Small Business Cybersecurity
With large companies installing ever-more-sophisticated defenses against evolving cyber threats, hackers are shifting their focus from the largest of companies to the smallest.
According to cybersecurity surveys, a third of data breaches annually target small businesses. Statistics aside, there’s little doubt that online security threats for small businesses are growing and becoming harder to manage.
Small Business Vulnerabilities
Small and medium businesses are generally considered to be easier targets than larger enterprises for a number of reasons. For instance, small businesses typically lack dedicated security professionals or sophisticated tools designed to protect companies from unauthorized access.
Similarly, not every small business keeps its security software current, making it vulnerable to known security flaws that can be exploited by hackers using automated discovery and exploitation tools.
These comparatively softer defenses mean small businesses are often targeted by hackers using automated scans to capture online banking log-in credentials, passwords for vendor accounts, employee Social Security numbers, or other sensitive data.
In most instances, hackers are not targeting specific businesses, but types of information. This emphasis means a small business cannot assume it is not worth targeting.
The most common online security threat targeting small businesses comes from “ransomware,” malicious programs that encrypt files on a computer or mobile device and demand payment in exchange for the decryption key.
Computers are typically infected with ransomware when a user clicks on an email message containing a malicious attachment. In many attacks, these are disguised as shipment notifications, invoices, or other types of email attachments people are likely to open. In other instances, malware is transferred when users visit infected websites that deliver the malicious software while loading the web page.
The COVID-19 pandemic increased the ransomware risk for many small companies that were dealing with supply chain disruptions, unfamiliar vendors, and other interruptions to normal processes and routines. In this chaotic environment, employees were more likely to click links in emails in the interest of getting their jobs done quickly under challenging circumstances.
Some headline-making ransomware attacks affected major companies including a pipeline, a large meat-packing company, a computer manufacturer, two insurance companies, a variety of state and local governmental agencies, and healthcare providers.
Attacks on larger organizations tend to involve ransom demands in the millions, usually in difficult-to-trace cryptocurrencies, as ransomware attacks become more sophisticated.
It’s difficult to estimate how many smaller companies are affected, in large part because most attacks involve the discreet payment of relatively small ransoms and the incidents are never reported.
Phishing Threats Expanding
Another common form of cyberattack against small businesses comes in the form of Business Email Compromise, which can include several forms of threats aimed at small businesses and, in some cases, specific companies.

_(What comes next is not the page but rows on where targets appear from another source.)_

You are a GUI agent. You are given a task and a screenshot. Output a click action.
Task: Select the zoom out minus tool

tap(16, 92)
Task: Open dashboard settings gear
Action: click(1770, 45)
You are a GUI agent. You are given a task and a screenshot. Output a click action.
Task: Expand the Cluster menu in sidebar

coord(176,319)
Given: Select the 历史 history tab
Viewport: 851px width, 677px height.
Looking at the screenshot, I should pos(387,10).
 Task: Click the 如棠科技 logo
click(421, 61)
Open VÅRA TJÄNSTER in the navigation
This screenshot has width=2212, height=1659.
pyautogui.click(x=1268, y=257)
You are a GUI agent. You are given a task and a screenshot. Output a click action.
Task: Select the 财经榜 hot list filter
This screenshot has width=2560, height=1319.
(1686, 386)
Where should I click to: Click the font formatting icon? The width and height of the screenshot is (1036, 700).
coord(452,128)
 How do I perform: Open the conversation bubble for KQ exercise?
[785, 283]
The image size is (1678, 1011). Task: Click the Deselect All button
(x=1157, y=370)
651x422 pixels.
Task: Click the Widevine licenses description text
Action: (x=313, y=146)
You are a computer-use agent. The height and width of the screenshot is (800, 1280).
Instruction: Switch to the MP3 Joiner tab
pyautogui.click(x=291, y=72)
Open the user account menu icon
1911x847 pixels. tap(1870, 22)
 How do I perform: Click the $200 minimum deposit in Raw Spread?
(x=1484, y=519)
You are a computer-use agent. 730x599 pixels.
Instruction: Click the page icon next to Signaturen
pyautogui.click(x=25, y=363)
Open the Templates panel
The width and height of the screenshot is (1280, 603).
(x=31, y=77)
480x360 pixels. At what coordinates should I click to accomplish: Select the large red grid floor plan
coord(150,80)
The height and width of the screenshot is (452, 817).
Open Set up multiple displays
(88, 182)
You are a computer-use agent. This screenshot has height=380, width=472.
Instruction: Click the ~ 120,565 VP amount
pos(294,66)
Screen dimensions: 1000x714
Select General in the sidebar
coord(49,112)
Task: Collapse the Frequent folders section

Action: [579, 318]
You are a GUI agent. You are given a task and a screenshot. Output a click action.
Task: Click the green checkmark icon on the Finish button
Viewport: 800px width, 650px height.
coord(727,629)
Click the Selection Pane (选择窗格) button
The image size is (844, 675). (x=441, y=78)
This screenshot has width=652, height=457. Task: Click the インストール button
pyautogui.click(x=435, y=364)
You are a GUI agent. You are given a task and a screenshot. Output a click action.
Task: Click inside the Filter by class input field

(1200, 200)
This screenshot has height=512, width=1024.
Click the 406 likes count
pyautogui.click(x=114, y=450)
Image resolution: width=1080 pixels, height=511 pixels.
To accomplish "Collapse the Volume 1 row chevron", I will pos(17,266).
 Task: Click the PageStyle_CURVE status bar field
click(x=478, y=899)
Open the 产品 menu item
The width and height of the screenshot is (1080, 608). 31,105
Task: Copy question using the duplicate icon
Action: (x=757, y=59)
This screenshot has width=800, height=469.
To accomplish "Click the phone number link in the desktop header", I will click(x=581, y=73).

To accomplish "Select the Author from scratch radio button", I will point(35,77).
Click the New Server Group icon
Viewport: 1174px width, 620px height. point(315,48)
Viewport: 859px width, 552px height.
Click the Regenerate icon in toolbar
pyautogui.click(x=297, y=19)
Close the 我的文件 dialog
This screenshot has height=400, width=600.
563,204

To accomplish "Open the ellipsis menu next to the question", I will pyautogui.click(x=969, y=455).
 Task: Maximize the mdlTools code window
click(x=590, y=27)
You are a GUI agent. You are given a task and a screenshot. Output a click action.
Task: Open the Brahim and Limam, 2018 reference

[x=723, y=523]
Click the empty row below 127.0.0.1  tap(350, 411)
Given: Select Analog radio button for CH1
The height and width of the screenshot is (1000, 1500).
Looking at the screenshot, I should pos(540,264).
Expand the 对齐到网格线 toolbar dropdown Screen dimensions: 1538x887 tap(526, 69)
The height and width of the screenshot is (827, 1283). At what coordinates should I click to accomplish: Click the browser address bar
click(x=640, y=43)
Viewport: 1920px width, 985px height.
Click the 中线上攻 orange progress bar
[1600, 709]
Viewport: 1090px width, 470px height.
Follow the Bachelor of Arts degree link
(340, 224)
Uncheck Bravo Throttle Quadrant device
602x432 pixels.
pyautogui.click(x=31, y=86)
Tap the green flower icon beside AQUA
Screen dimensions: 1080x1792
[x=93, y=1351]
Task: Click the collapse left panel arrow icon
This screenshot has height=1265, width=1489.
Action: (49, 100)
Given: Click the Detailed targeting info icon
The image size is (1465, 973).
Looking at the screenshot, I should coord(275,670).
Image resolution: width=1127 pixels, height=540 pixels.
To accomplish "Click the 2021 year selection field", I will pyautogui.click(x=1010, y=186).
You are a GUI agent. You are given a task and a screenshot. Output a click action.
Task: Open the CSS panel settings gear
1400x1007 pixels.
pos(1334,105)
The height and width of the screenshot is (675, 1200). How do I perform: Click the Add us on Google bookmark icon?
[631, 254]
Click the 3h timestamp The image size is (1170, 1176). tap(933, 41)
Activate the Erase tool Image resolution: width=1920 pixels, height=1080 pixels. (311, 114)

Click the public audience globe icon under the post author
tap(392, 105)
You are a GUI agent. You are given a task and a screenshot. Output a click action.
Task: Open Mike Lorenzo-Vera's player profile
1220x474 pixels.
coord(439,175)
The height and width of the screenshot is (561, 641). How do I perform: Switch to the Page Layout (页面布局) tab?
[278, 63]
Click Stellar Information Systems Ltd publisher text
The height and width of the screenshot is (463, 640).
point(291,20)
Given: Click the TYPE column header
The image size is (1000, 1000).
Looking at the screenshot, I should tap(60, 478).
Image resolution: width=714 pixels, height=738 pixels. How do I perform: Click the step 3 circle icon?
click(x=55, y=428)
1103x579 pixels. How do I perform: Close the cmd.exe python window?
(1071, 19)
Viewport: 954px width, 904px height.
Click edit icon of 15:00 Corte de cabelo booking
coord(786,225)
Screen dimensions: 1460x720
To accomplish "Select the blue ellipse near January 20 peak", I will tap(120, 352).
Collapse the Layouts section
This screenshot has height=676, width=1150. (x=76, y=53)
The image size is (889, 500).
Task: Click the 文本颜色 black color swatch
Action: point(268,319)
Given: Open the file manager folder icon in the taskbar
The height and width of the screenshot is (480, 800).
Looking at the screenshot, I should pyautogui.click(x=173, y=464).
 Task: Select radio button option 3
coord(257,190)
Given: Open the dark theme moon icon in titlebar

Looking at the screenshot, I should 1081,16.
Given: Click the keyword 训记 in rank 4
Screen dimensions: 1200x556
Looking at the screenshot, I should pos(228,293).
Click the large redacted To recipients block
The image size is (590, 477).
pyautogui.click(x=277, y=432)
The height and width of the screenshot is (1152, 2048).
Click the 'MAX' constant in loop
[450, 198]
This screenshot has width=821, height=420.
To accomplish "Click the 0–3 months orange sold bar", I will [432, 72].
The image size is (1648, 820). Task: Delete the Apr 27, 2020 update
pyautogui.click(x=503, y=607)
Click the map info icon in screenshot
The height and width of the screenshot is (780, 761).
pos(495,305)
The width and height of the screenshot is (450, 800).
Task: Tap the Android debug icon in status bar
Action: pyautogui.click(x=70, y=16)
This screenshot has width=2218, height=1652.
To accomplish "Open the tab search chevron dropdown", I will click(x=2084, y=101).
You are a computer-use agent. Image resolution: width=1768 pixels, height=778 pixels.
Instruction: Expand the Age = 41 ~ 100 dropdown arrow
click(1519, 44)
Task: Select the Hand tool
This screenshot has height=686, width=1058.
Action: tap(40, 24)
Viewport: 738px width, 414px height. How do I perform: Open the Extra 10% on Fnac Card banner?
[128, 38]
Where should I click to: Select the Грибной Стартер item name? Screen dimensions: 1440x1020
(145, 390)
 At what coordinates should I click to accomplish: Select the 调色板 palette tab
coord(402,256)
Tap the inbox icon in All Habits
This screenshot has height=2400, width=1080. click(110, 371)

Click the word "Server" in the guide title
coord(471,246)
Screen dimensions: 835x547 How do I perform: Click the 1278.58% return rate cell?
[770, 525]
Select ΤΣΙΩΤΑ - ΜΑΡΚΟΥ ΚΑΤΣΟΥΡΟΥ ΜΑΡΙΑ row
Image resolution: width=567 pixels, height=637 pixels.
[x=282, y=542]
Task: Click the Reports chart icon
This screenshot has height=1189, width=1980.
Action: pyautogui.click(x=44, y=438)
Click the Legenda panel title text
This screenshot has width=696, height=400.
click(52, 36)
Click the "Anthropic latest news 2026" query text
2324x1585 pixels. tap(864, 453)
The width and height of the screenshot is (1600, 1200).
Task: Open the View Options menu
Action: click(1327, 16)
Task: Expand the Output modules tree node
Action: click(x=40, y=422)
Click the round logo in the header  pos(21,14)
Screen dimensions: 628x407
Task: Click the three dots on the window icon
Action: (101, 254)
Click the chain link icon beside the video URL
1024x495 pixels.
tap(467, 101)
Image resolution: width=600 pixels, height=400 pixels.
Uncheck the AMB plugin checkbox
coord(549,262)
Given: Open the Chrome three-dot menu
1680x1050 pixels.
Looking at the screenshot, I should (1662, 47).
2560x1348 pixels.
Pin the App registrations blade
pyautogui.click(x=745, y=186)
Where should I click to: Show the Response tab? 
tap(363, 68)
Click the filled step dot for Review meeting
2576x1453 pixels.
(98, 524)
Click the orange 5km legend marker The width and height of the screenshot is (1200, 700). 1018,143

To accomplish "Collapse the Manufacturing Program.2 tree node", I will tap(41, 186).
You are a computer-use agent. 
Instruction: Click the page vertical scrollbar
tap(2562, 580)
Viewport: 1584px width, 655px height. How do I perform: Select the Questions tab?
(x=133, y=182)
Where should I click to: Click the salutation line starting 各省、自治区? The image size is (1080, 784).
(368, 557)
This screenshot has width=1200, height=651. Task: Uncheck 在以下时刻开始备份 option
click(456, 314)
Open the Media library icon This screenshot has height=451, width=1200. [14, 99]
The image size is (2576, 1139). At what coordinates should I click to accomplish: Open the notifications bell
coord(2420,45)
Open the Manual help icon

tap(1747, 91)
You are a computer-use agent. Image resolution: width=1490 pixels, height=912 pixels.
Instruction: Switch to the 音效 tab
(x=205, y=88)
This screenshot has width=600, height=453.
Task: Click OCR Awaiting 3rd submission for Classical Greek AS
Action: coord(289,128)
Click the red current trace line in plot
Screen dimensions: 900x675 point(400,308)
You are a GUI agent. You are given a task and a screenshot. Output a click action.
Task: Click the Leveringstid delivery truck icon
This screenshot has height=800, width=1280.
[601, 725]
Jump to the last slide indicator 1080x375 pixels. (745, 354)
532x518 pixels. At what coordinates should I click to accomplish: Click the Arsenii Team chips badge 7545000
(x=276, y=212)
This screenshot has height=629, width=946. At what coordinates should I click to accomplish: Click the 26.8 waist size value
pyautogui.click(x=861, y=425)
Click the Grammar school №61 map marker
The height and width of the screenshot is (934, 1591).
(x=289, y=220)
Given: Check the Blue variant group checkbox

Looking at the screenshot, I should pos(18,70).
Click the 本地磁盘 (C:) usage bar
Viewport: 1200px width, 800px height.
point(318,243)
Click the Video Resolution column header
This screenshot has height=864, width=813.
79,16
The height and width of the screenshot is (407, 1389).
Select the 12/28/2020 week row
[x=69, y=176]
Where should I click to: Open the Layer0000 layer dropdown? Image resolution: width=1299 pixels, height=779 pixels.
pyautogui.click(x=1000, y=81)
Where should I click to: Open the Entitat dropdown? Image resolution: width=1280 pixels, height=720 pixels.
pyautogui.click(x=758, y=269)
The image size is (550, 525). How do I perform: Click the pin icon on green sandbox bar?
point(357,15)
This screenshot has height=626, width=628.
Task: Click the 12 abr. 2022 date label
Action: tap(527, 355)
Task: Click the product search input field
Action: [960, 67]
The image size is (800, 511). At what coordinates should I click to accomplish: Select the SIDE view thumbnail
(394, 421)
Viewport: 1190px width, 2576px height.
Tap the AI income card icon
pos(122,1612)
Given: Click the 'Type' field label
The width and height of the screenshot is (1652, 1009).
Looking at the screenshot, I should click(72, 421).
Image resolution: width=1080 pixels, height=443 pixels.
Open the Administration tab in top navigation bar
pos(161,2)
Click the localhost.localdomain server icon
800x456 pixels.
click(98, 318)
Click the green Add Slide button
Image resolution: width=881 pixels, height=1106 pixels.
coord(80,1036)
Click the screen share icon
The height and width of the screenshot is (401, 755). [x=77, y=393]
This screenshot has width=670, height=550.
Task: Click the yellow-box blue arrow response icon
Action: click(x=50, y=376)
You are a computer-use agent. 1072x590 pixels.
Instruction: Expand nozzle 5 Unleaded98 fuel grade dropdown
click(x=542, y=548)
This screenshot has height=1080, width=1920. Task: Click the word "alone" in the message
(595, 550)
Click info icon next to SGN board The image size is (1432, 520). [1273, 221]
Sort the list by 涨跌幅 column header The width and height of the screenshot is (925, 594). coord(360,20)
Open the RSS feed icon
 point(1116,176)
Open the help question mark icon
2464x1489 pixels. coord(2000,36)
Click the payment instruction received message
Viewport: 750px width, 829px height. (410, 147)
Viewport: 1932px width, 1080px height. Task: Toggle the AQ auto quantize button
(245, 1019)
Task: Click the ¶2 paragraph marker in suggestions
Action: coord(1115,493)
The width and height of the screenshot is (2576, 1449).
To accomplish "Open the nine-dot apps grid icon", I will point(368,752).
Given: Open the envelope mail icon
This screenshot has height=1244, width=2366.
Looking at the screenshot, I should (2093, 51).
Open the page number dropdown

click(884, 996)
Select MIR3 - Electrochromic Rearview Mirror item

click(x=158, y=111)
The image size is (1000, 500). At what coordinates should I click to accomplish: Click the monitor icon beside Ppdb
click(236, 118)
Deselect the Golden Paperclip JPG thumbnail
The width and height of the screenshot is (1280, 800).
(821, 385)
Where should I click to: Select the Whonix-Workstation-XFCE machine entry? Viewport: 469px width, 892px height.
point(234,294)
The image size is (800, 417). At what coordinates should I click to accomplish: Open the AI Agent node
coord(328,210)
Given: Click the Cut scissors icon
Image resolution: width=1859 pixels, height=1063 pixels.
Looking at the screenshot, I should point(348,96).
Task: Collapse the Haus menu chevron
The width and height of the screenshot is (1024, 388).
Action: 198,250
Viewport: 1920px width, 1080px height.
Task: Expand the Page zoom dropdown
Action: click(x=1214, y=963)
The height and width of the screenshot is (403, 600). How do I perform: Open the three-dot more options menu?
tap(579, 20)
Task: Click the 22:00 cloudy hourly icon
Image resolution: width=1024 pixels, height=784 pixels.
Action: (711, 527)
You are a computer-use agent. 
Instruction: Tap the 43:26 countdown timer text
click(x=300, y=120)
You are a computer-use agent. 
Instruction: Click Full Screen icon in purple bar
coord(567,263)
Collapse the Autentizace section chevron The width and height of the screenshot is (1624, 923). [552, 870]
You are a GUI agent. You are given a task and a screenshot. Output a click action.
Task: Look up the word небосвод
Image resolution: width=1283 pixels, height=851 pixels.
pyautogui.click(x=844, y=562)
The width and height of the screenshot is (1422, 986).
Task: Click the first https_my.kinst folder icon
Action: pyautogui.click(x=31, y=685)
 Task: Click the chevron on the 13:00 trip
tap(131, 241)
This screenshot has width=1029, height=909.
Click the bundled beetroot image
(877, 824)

In one common scam, hackers will send emails designed to mimic messages from large companies that small businesses are likely to have accounts with. These messages will typically ask someone to update their account details so any payments are sent to the hackers instead of the legitimate vendor.
In other scams, an email purporting to come from a company owner or leader directs someone to send an emergency wire, with the funds going to accounts controlled by hackers.
Similarly, a related security threat known as “phishing” refers to hackers trying to get personal information under false pretenses. Phishers may try to capture usernames, passwords, bank account information, credit card details, and similar data from their victims.
Phishing attacks usually occur through an email that looks like it’s from a legitimate source such as a bank, credit card company, or a social networking site. Thinking the source is legitimate, the victim will then answer questions or enter information (such as login credentials) that gives the phishers their personal details.
Today’s professionally designed phishing attacks are often hard to distinguish from legitimate messages without careful examination, making it important for users to understand the risk of clicking on links that appear in email messages.
In a variation known as “spear-phishing,” hackers will research a specific person— usually a business executive or someone with a high net worth — to learn personal details or the names of connections to help legitimize their attack messages.
The best approach to defending against these attacks comes as much from process as from technology. Employees need to understand the importance of not trusting emails at face value, and companies should have policies mandating that workers call to verify any transfers or bill payments over a predetermined amount.
Building Your Defenses
As the cybersecurity threats to small businesses increase, the most important thing you can do is install security software your company’s computers and make sure it is current.
You also want to make sure employees are using strong passwords to access company resources. A lot of automated hacking tools look for easy-to-guess or common passwords, such as “password” or “qwerty,” so you’ll want your team to avoid using them.
Similarly, don’t allow people to share passwords for cloud accounts, or to use the same log-in credentials for more than one online account. You don’t want a security breach at one software provider to expose your credentials on another.
It’s also surprisingly common for companies to avoid changing passwords for a number of years, which means a number of former employees or contractors can access their cloud accounts and services without detection.
To reduce the risk of information that is accessed by hackers being exploited, it’s helpful to take advantage of automated encryption tools installed in your computers’ operating systems.
Finally, invest in automated online backup software services to protect your company’s computers and mobile devices. These programs automatically upload files to cloud servers so you can recover files if your computer is hacked or damaged in a natural disaster.